_EXERCISE INSTRUCTIONS_: A word-for-word copy of the whole listing is the required answer.

_DATA FOR THE TASK_:
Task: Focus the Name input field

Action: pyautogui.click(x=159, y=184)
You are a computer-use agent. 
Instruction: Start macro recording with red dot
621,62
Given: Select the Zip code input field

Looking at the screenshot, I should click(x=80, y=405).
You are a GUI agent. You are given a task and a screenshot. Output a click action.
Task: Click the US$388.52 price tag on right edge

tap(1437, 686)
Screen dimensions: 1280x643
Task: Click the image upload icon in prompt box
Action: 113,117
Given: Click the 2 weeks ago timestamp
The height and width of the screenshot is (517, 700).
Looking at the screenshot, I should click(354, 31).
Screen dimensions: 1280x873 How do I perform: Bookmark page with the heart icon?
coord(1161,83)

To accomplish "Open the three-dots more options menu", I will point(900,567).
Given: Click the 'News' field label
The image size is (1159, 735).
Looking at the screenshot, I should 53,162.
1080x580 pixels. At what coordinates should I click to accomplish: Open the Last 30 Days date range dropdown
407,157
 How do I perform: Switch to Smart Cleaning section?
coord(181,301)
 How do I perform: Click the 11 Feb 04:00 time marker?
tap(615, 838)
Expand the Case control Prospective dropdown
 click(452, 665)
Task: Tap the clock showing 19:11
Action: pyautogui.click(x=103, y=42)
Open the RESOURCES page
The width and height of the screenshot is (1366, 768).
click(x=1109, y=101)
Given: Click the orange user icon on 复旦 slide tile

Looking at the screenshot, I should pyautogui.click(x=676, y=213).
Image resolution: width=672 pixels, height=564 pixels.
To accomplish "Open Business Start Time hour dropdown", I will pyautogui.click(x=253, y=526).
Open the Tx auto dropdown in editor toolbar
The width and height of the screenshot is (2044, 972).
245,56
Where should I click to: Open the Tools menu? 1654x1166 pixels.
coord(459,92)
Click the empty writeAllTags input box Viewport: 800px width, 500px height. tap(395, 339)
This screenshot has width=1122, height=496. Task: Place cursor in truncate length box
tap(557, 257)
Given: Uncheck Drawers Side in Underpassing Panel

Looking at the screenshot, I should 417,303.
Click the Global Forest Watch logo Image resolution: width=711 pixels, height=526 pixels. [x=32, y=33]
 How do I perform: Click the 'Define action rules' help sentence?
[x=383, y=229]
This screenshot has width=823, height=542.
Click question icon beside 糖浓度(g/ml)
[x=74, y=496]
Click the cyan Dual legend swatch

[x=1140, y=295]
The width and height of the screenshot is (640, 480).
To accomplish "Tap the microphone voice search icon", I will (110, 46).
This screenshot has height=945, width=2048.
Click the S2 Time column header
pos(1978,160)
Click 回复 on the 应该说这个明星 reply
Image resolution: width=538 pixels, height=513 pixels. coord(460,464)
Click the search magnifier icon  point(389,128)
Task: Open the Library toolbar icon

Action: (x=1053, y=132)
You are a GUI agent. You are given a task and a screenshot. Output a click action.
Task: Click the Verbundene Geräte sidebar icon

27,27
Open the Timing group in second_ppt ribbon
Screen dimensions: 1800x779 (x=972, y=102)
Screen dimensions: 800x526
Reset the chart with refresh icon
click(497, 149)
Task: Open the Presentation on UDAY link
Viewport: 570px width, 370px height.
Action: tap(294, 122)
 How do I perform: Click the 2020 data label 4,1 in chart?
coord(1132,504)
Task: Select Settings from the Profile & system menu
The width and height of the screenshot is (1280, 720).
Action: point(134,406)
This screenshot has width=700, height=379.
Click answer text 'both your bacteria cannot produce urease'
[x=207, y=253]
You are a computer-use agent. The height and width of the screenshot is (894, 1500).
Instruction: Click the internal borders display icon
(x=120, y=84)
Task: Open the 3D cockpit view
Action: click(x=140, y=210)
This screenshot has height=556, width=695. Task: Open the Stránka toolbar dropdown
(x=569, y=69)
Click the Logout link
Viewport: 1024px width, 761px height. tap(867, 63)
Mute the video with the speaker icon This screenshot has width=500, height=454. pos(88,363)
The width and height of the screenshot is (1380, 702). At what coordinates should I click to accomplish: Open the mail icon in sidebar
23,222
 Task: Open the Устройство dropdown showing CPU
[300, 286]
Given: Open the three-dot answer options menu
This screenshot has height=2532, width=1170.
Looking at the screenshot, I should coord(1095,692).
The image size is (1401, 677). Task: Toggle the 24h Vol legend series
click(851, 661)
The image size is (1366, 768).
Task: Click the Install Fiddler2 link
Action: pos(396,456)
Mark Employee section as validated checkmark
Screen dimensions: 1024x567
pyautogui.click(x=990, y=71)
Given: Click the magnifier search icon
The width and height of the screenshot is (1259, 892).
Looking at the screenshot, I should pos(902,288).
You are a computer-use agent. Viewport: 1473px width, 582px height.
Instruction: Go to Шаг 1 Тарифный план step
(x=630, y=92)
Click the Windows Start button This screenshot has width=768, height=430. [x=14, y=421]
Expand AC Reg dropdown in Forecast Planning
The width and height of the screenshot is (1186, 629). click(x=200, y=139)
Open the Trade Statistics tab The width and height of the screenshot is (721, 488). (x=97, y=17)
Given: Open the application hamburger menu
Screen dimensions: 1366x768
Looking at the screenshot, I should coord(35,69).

_RESPONSE BELOW_:
Task: Focus the Name input field

Action: pyautogui.click(x=159, y=184)
You are a computer-use agent. 
Instruction: Start macro recording with red dot
621,62
Given: Select the Zip code input field

Looking at the screenshot, I should click(x=80, y=405).
You are a GUI agent. You are given a task and a screenshot. Output a click action.
Task: Click the US$388.52 price tag on right edge

tap(1437, 686)
Screen dimensions: 1280x643
Task: Click the image upload icon in prompt box
Action: 113,117
Given: Click the 2 weeks ago timestamp
The height and width of the screenshot is (517, 700).
Looking at the screenshot, I should click(354, 31).
Screen dimensions: 1280x873 How do I perform: Bookmark page with the heart icon?
coord(1161,83)

To accomplish "Open the three-dots more options menu", I will point(900,567).
Given: Click the 'News' field label
The image size is (1159, 735).
Looking at the screenshot, I should 53,162.
1080x580 pixels. At what coordinates should I click to accomplish: Open the Last 30 Days date range dropdown
407,157
 How do I perform: Switch to Smart Cleaning section?
coord(181,301)
 How do I perform: Click the 11 Feb 04:00 time marker?
tap(615, 838)
Expand the Case control Prospective dropdown
 click(452, 665)
Task: Tap the clock showing 19:11
Action: pyautogui.click(x=103, y=42)
Open the RESOURCES page
The width and height of the screenshot is (1366, 768).
click(x=1109, y=101)
Given: Click the orange user icon on 复旦 slide tile

Looking at the screenshot, I should pyautogui.click(x=676, y=213).
Image resolution: width=672 pixels, height=564 pixels.
To accomplish "Open Business Start Time hour dropdown", I will pyautogui.click(x=253, y=526).
Open the Tx auto dropdown in editor toolbar
The width and height of the screenshot is (2044, 972).
245,56
Where should I click to: Open the Tools menu? 1654x1166 pixels.
coord(459,92)
Click the empty writeAllTags input box Viewport: 800px width, 500px height. tap(395, 339)
This screenshot has width=1122, height=496. Task: Place cursor in truncate length box
tap(557, 257)
Given: Uncheck Drawers Side in Underpassing Panel

Looking at the screenshot, I should 417,303.
Click the Global Forest Watch logo Image resolution: width=711 pixels, height=526 pixels. [x=32, y=33]
 How do I perform: Click the 'Define action rules' help sentence?
[x=383, y=229]
This screenshot has width=823, height=542.
Click question icon beside 糖浓度(g/ml)
[x=74, y=496]
Click the cyan Dual legend swatch

[x=1140, y=295]
The width and height of the screenshot is (640, 480).
To accomplish "Tap the microphone voice search icon", I will (110, 46).
This screenshot has height=945, width=2048.
Click the S2 Time column header
pos(1978,160)
Click 回复 on the 应该说这个明星 reply
Image resolution: width=538 pixels, height=513 pixels. coord(460,464)
Click the search magnifier icon  point(389,128)
Task: Open the Library toolbar icon

Action: (x=1053, y=132)
You are a GUI agent. You are given a task and a screenshot. Output a click action.
Task: Click the Verbundene Geräte sidebar icon

27,27
Open the Timing group in second_ppt ribbon
Screen dimensions: 1800x779 (x=972, y=102)
Screen dimensions: 800x526
Reset the chart with refresh icon
click(497, 149)
Task: Open the Presentation on UDAY link
Viewport: 570px width, 370px height.
Action: tap(294, 122)
 How do I perform: Click the 2020 data label 4,1 in chart?
coord(1132,504)
Task: Select Settings from the Profile & system menu
The width and height of the screenshot is (1280, 720).
Action: point(134,406)
This screenshot has width=700, height=379.
Click answer text 'both your bacteria cannot produce urease'
[x=207, y=253]
You are a computer-use agent. The height and width of the screenshot is (894, 1500).
Instruction: Click the internal borders display icon
(x=120, y=84)
Task: Open the 3D cockpit view
Action: click(x=140, y=210)
This screenshot has height=556, width=695. Task: Open the Stránka toolbar dropdown
(x=569, y=69)
Click the Logout link
Viewport: 1024px width, 761px height. tap(867, 63)
Mute the video with the speaker icon This screenshot has width=500, height=454. pos(88,363)
The width and height of the screenshot is (1380, 702). At what coordinates should I click to accomplish: Open the mail icon in sidebar
23,222
 Task: Open the Устройство dropdown showing CPU
[300, 286]
Given: Open the three-dot answer options menu
This screenshot has height=2532, width=1170.
Looking at the screenshot, I should coord(1095,692).
The image size is (1401, 677). Task: Toggle the 24h Vol legend series
click(851, 661)
The image size is (1366, 768).
Task: Click the Install Fiddler2 link
Action: pos(396,456)
Mark Employee section as validated checkmark
Screen dimensions: 1024x567
pyautogui.click(x=990, y=71)
Given: Click the magnifier search icon
The width and height of the screenshot is (1259, 892).
Looking at the screenshot, I should pos(902,288).
You are a computer-use agent. Viewport: 1473px width, 582px height.
Instruction: Go to Шаг 1 Тарифный план step
(x=630, y=92)
Click the Windows Start button This screenshot has width=768, height=430. [x=14, y=421]
Expand AC Reg dropdown in Forecast Planning
The width and height of the screenshot is (1186, 629). click(x=200, y=139)
Open the Trade Statistics tab The width and height of the screenshot is (721, 488). (x=97, y=17)
Given: Open the application hamburger menu
Screen dimensions: 1366x768
Looking at the screenshot, I should coord(35,69).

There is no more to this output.